- **Exercise goal**
Only the lines from the start of the data through the line with "Collapse the HKLS tree group" belong in the copy. Restate them word for word, minus the pictures.
<<<<
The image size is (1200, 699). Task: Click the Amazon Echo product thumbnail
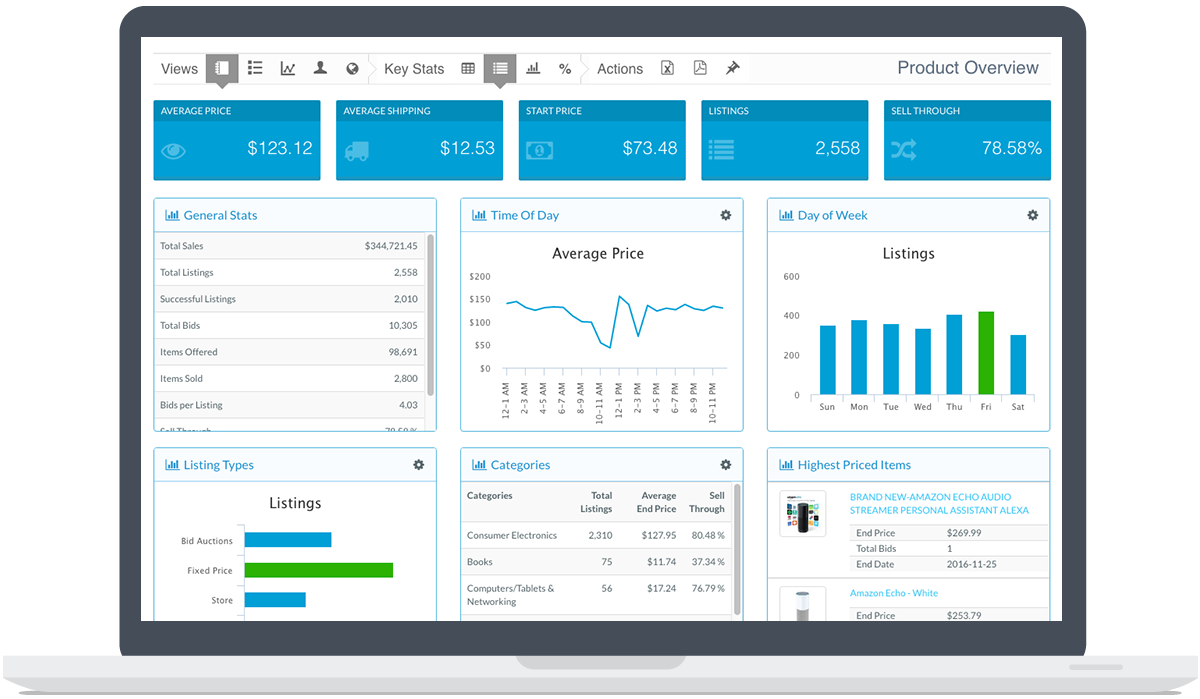tap(803, 514)
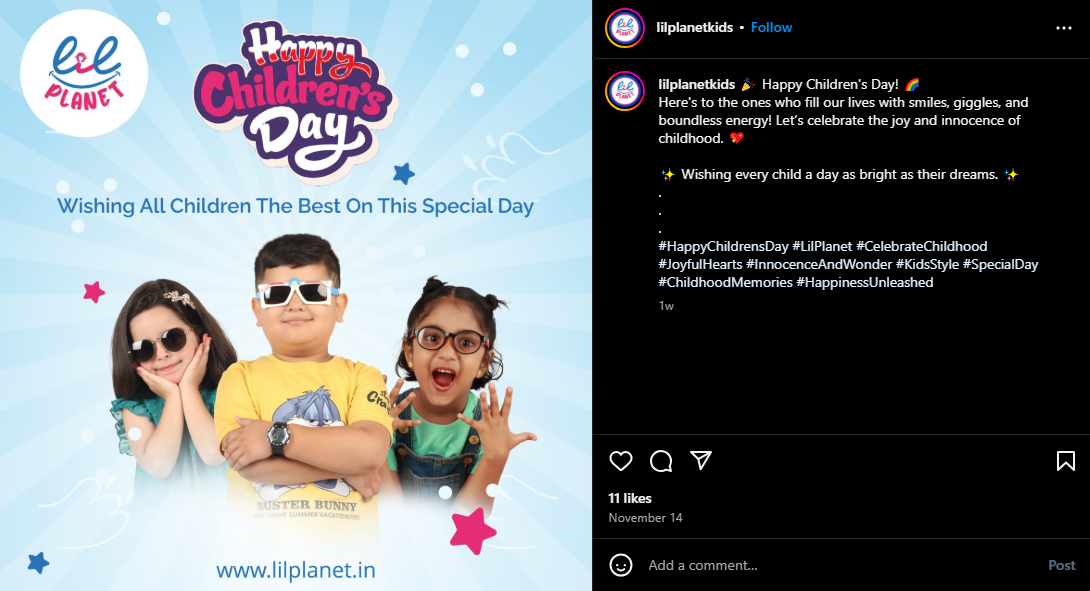Follow the lilplanetkids account
This screenshot has height=591, width=1090.
771,27
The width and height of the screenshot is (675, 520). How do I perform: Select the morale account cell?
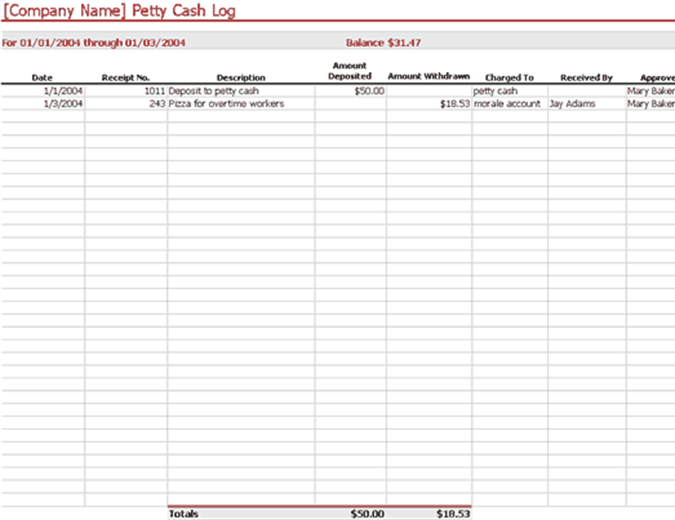507,104
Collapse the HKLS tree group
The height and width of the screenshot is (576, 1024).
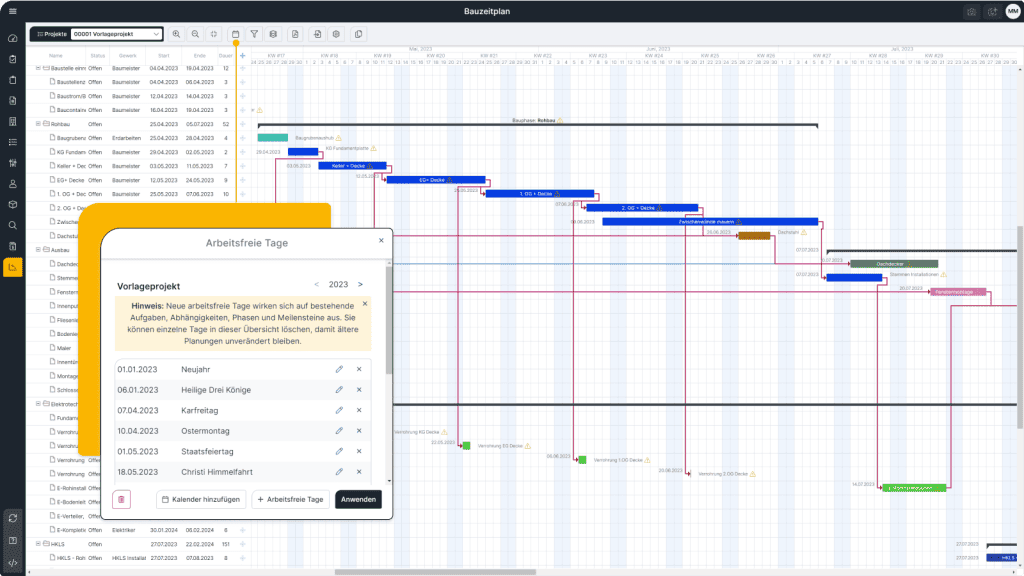pyautogui.click(x=38, y=544)

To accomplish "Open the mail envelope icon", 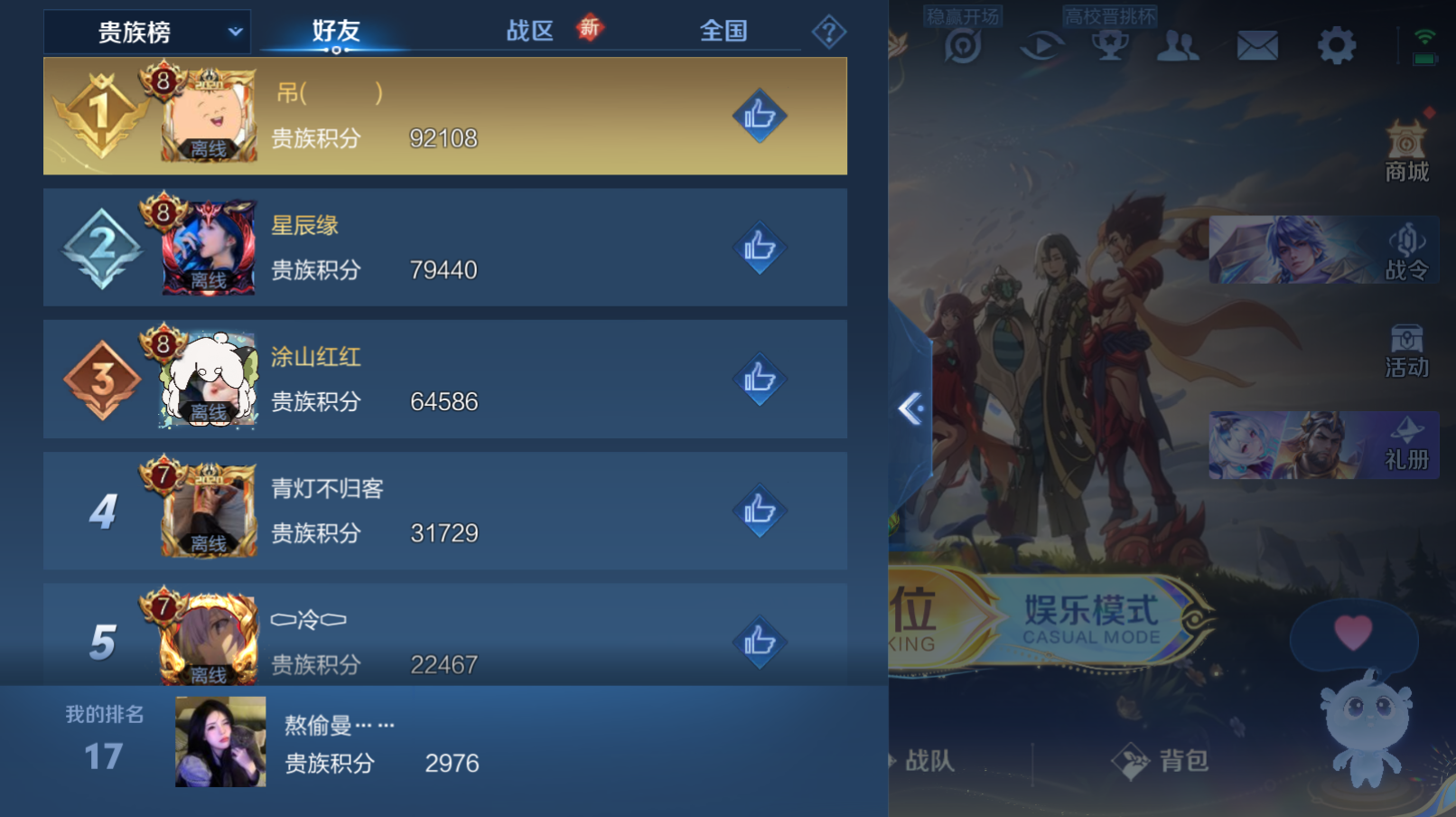I will click(1257, 44).
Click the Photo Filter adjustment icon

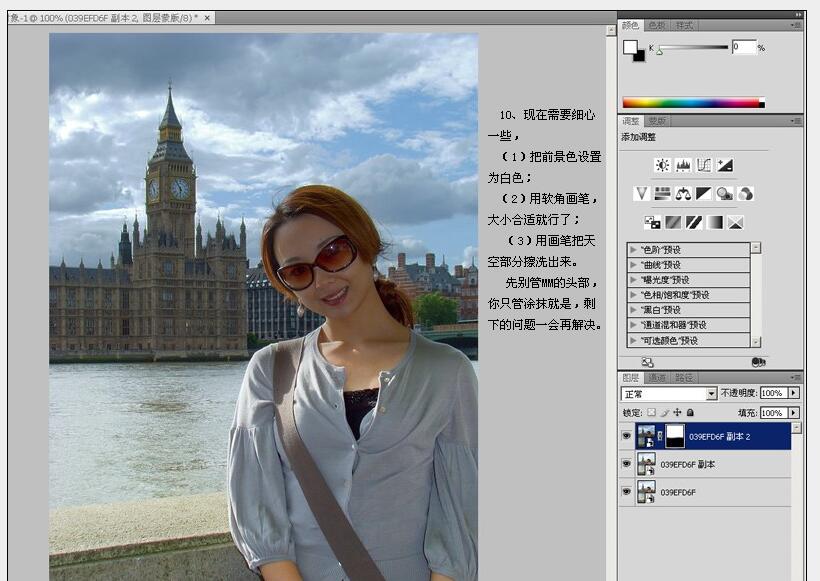[725, 194]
>>>>
- **The answer**
The image size is (1200, 699). Task: Click the Amazon Echo product thumbnail
tap(803, 514)
Follow the lilplanetkids account
This screenshot has height=591, width=1090.
771,27
The width and height of the screenshot is (675, 520). How do I perform: Select the morale account cell?
507,104
Collapse the HKLS tree group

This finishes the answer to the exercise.